One way to avoid swapping is simply not to configure any swap space at all. Having swap is not a requirement, but it does provide a safety net if something catastrophic happens on the system. Having swap can prevent the OS from abruptly killing a process due to an out-of-memory condition. For this reason, the recommendation is to set the vm.swappiness
parameter to a very low value, such as 1
. The parameter is a percentage of how likely the VM subsystem is to use swap space rather than dropping pages from the page cache. It is preferable to reduce the amount of memory available for the page cache.
Dirty Memory Pages
Kafka relies on disk I/O performance to provide good response times to producers. This is also the reason that the log segments are usually put on a fast disk. Set vm.dirty_background_ratio
value lower than the default of 10. The value is a percentage of the total amount of system memory, and setting this value to 5 is appropriate in many situations.
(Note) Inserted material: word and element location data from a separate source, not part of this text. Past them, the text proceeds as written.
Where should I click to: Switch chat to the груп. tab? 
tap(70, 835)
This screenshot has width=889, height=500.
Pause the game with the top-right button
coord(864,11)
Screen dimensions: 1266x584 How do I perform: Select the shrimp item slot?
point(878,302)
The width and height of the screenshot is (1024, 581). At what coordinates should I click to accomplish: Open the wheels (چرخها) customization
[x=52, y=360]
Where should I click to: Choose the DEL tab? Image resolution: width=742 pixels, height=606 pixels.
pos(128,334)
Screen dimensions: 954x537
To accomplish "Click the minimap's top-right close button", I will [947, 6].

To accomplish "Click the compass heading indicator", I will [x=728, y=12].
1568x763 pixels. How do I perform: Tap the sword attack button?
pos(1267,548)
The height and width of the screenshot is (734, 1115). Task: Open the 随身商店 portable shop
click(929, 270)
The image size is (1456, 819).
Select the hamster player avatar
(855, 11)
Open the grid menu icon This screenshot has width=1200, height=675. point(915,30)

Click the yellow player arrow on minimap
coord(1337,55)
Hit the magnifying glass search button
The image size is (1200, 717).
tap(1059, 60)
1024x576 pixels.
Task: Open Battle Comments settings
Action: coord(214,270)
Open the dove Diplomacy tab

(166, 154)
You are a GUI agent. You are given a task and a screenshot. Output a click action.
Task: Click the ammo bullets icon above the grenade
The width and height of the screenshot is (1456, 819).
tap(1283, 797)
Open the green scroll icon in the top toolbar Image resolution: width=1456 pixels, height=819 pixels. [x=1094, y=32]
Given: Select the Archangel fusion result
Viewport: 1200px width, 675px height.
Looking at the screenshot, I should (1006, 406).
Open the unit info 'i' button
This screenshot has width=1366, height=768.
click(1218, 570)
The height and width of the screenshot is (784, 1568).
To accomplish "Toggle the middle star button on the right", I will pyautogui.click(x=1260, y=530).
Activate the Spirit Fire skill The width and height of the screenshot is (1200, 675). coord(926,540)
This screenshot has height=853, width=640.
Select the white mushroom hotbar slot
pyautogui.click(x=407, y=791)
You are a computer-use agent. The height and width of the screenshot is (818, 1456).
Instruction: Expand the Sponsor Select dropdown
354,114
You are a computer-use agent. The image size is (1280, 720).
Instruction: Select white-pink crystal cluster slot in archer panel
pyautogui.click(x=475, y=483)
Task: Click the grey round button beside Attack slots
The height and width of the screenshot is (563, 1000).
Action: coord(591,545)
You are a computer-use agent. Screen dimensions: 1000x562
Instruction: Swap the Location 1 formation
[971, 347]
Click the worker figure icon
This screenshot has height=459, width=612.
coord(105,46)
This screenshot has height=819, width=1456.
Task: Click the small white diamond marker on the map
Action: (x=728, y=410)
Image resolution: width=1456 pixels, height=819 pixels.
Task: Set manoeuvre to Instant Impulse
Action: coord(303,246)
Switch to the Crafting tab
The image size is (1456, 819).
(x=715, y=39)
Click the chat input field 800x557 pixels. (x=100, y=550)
The total number of dirty pages allowed before the kernel forces synchronous operations to flush them to disk can also be increased by changing the value of vm.dirty_ratio
to above
the default of 20 (also a percentage of total system memory). Between 60 and 80 is a reasonable number. This setting does introduce a small amount of risk, both in regard to the amount of unflushed disk activity as well as the potential for long I/O pauses if synchronous flushes are forced.
It is wise to review the number of dirty pages over time while the Kafka cluster is running under load.
It is also recommended to set vm.overcommit_memory
to 0
. Setting the default value of 0 indicates that the kernel determines the amount of free memory from an application. If the property is set to a value other than zero, it could lead the operating system to grab too much memory, depriving memory for Kafka to operate optimally. This is common for applications with high ingestion rates.
Disk
Other than the configuration of RAID if it is used, the choice of filesystem for this disk can have the next largest impact on performance. Most common choices for local filesystems are either Ext4
(fourth extended filesystem) or XFS
(Extents File System). XFS
also has better performance for Kafka’s workload without requiring tuning beyond the automatic tuning performed by the filesystem. It is also more efficient when batching disk writes, all of which combine to give better overall I/O throughput.
Networking
The kernel is not tuned by default for large, high-speed data transfers. In fact, the recommended changes for Kafka are the same as those suggested for most web servers and other networking applications.
The first adjustment is to change the default and maximum amount of memory allocated for the send and receive buffers for each socket. This will significantly increase performance for large transfers. A a reasonable setting is 128KiB. Keep in mind that the maximum size does not indicate that every socket will have this much buffer space allocated; it only allows up to that much if needed.
In addition to the socket settings, the send and receive buffer sizes for TCP sockets must be set separately. A reasonable setting is 4 KiB minimum, 64 KiB default, and 2 MiB maximum buffer. Based on the actual workload of your Kafka brokers, you may want to increase the maximum sizes to allow for greater buffering of the network connections.